**Document passage**
********************
You Are Looking at Something That Never Occurred

“It’s magical to be able to make a picture that imparts a strong aesthetic experience in spite of unprepossessing subject matter,” Canadian artist Jeff Wall has previously said. “It’s much more interesting to conjure something out of nothing.” Wall is one of fourteen artists who explore reality and fantasy in a sumptuous exhibition at Zabludowicz Collection in London.

Wolfgang Tillmans, Berlin installation 1995-2000, 2000. 31 photographs, 280 x 1200 cm

The photograph is being closely examined in London right now. First, we had Double Takeshowing at Skarstedt gallery until 22 April—which brings together numerous appropriated images with a special focus on the advertising industry. It features artists including Richard Prince, Anne Collier and Barbara Kruger and questions presumptions and presentations of fact and fiction.
********************
**Data records**
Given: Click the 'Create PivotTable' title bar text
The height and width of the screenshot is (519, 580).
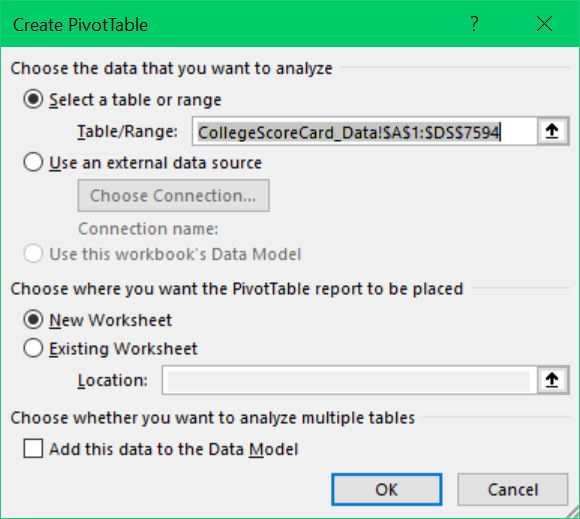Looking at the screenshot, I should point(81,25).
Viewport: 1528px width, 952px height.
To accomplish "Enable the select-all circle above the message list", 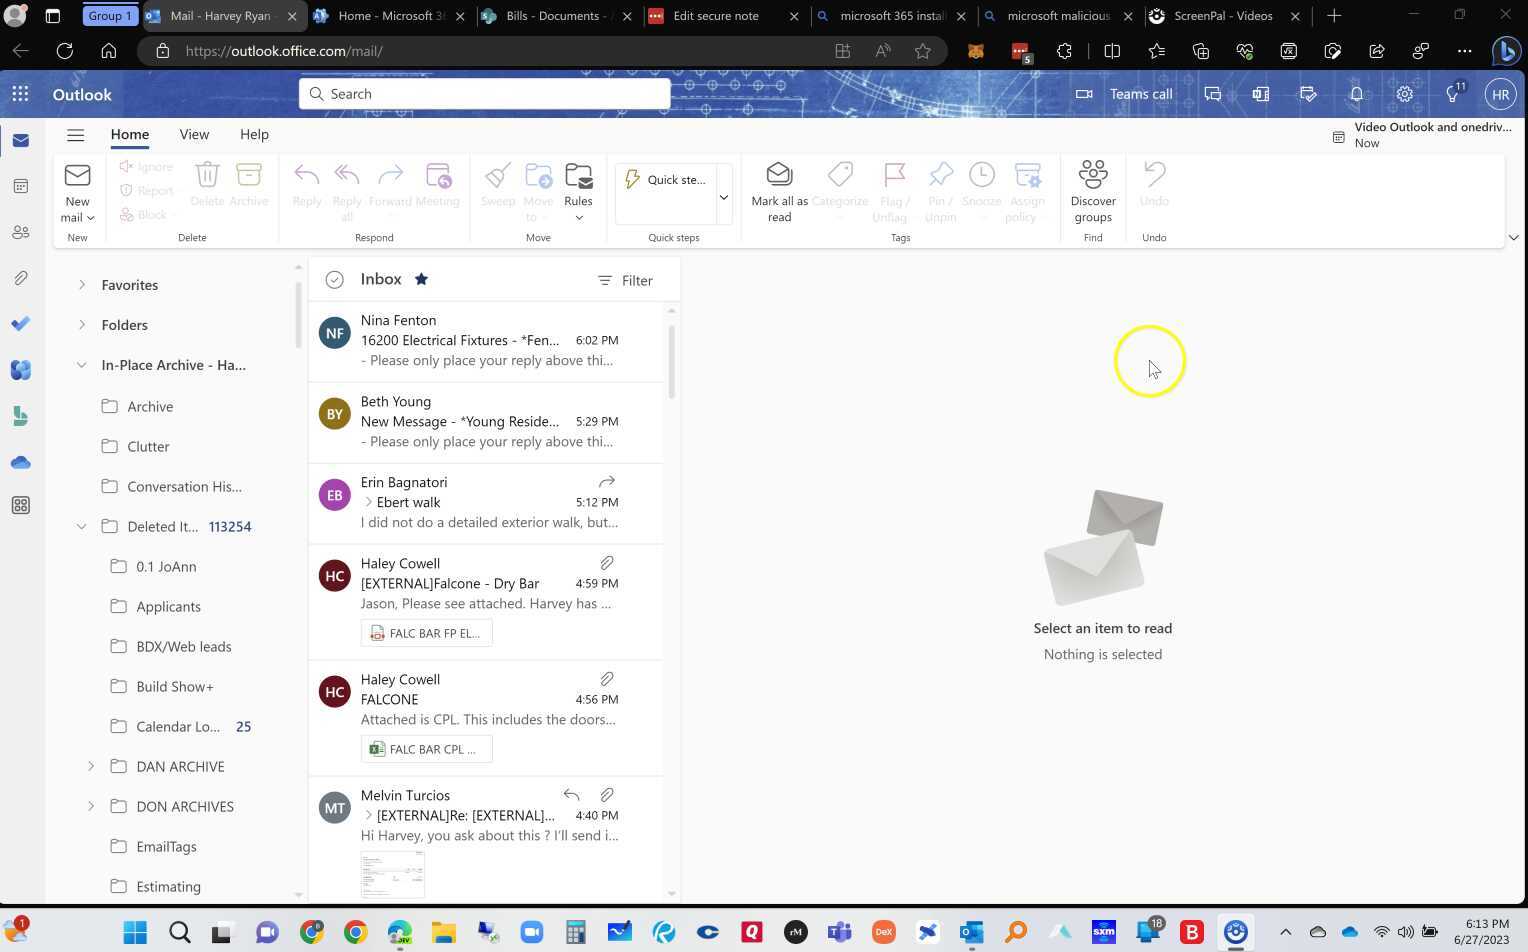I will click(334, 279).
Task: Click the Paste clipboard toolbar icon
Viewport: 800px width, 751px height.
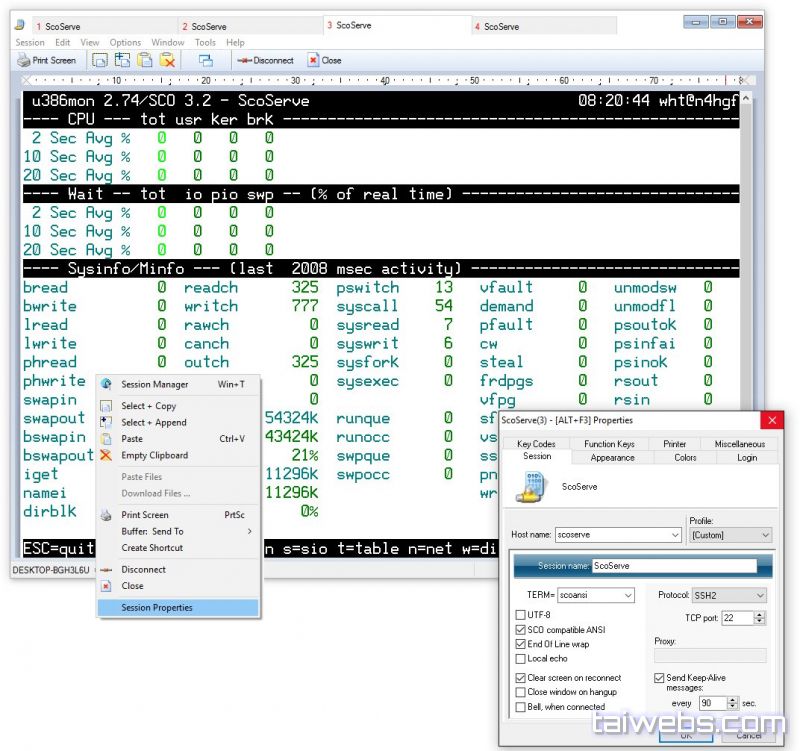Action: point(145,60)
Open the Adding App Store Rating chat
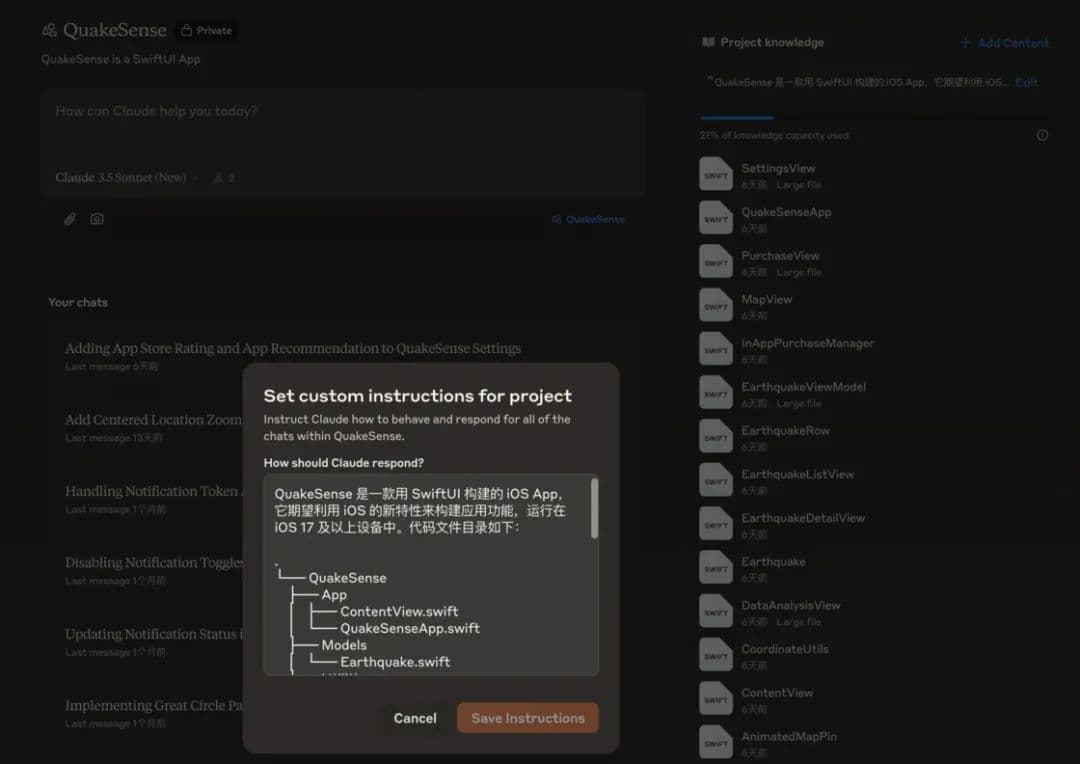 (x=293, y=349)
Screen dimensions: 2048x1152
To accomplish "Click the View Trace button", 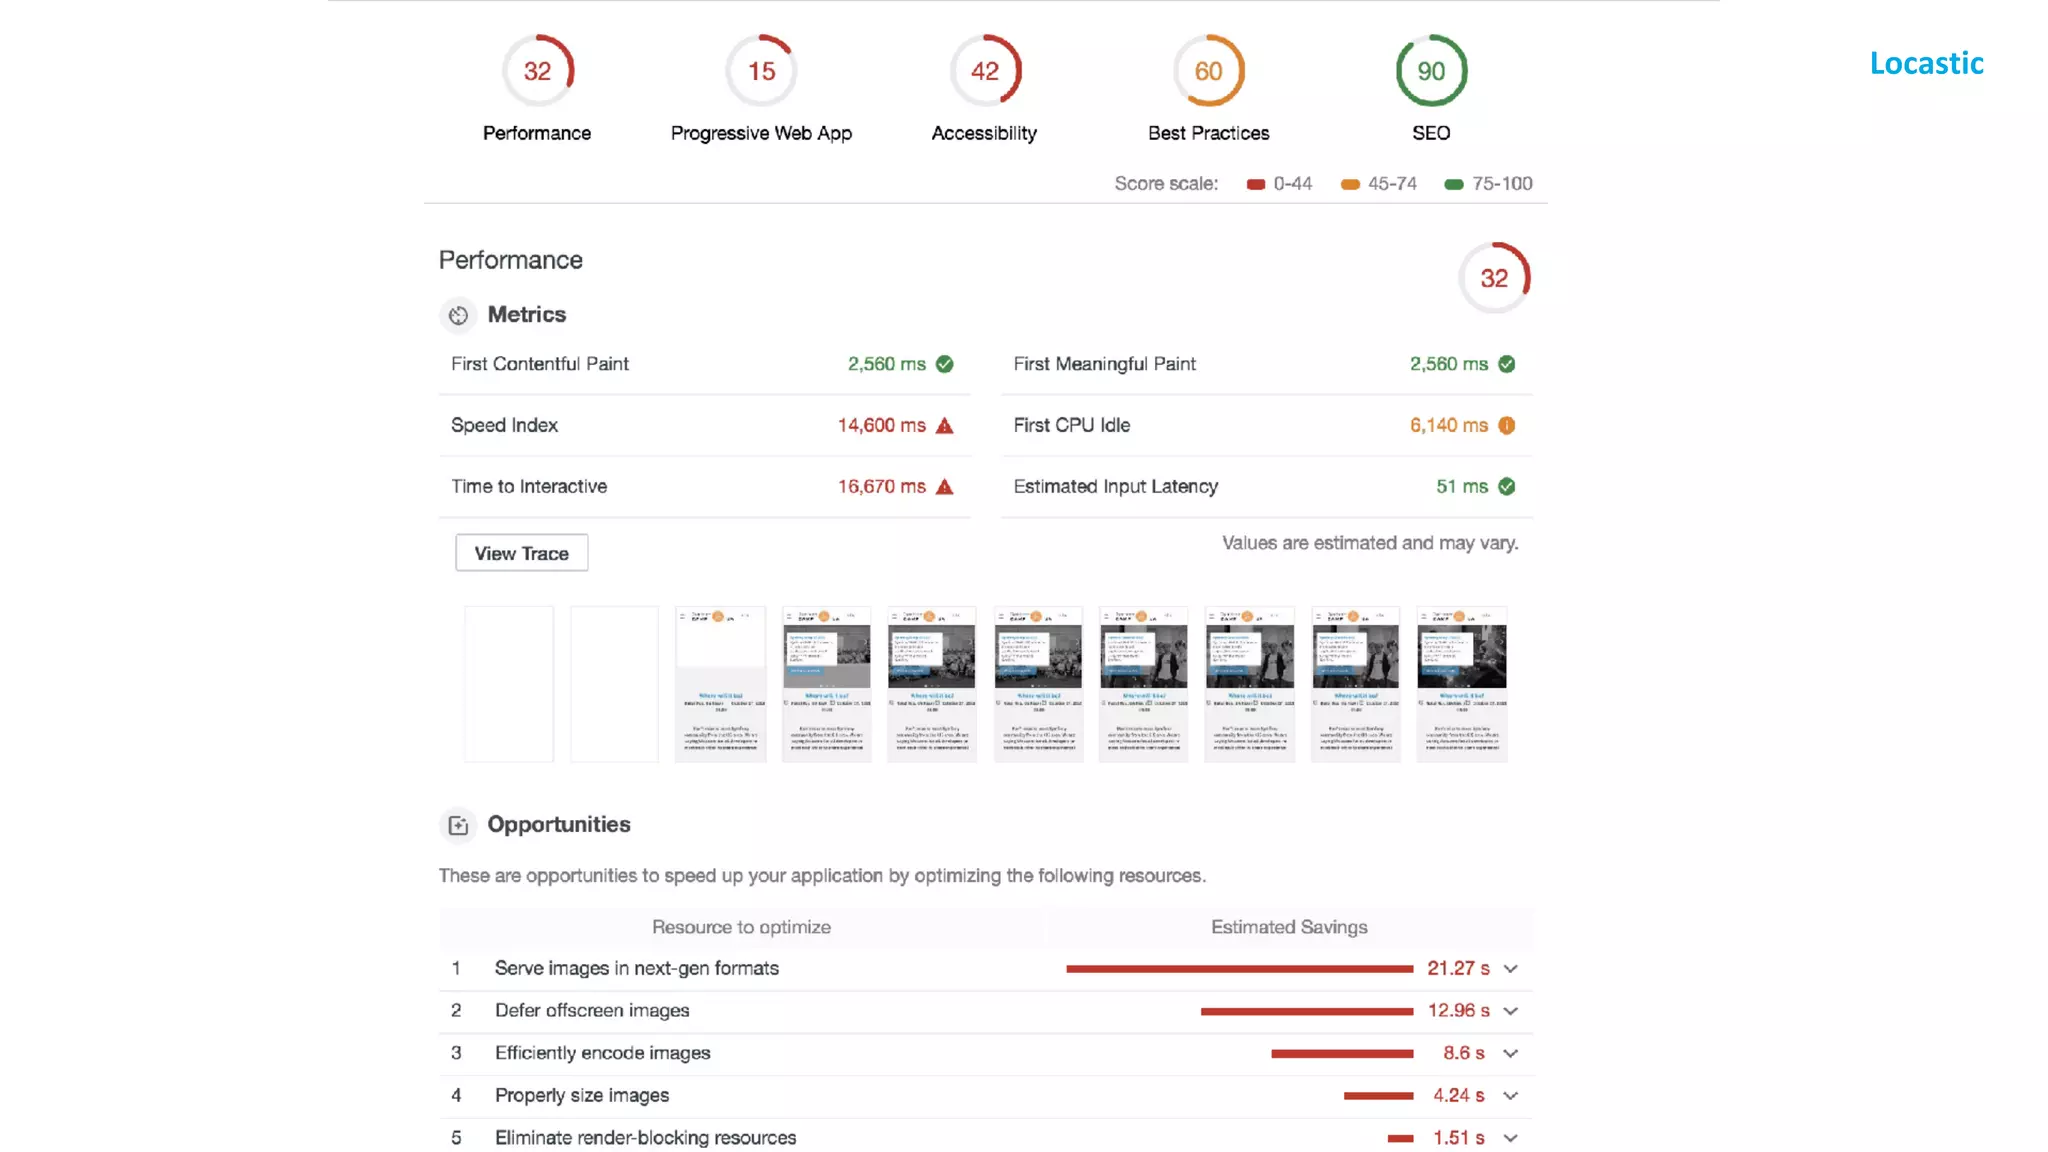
********************
**Problem to work on**
Continue the article about photography exhibitions in London from its last sentence.

**Written response**
The first two of these artists are included in Zabludowicz Collection’s recently opened group show You Are Looking at Something That Never Occurred. The exhibition (which takes its name from a conversation between Jeff Wall and Lucas Blalock about the need for art to be experimental and mysterious) also explores the truth-telling nature—or more accurately, the fantasy-telling nature—of the camera with a comprehensive selection of works from fourteen different artists from within the collection. The images can be broken into three main categories: appropriation, staging and digital manipulation.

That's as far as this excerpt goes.